— Start of Source excerpt —
I stopped by Jay Nelson‘s house in San Francisco Wednesday on my way to Santa Cruz (to check out the sliding doors on his shop — for the sliding doors I’m about to build on my curved-roof shed), and this was parked out in front. The body is made of wood, and there’s a copper roof which lifts up.

The vehicle is a Subaru Brat (which, in Subaru-ese) stands for  “Bi-drive Recreational All-terrain Transporter.” 4-wheel drive.

According to Autoweek:

“The BRAT came with one engine at launch, a 1.6-liter flat four mated to either a four-speed manual or three-speed automatic transmission. Two trim levels were offered, DL and GL. The GL had four headlights, the the DL had two. In 1981 displacement was raised to 1.8 liters while power grew from 67 hp to a whopping 73. In 1983 an optional turbo engine was offered with 93 angry Japanese ponies. Early models had a single-range transfer case; later models came with a dual-range unit. The strange Subaru Baja eventually came to continue the legacy, but only 30,000 were sold in the four years (2003-2006) it was produced.”

We are doing a new book, Hit the Road, Jack: Adventure Rigs, and Jay’s unique vehicles will be featured, along with those of Mike Basich and other creative builders.
— End of Source excerpt —
Rewrite the Subaru Brat post from "We are doing" to "other creative builders.", putting "inventive" in place of "creative". You won't need the listing.
— Start of Dataset content —
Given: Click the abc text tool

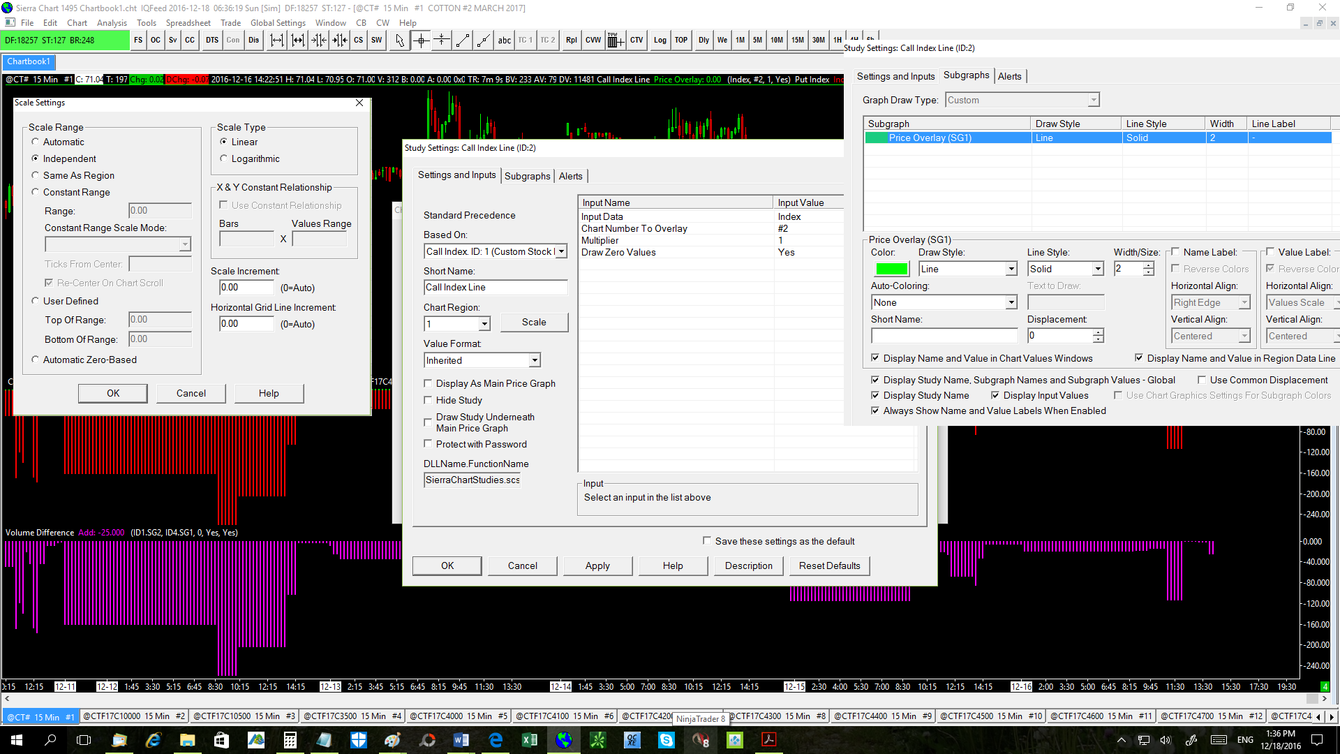Looking at the screenshot, I should (x=504, y=40).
— End of Dataset content —
Task output
We are doing a new book, Hit the Road, Jack: Adventure Rigs, and Jay’s unique vehicles will be featured, along with those of Mike Basich and other inventive builders.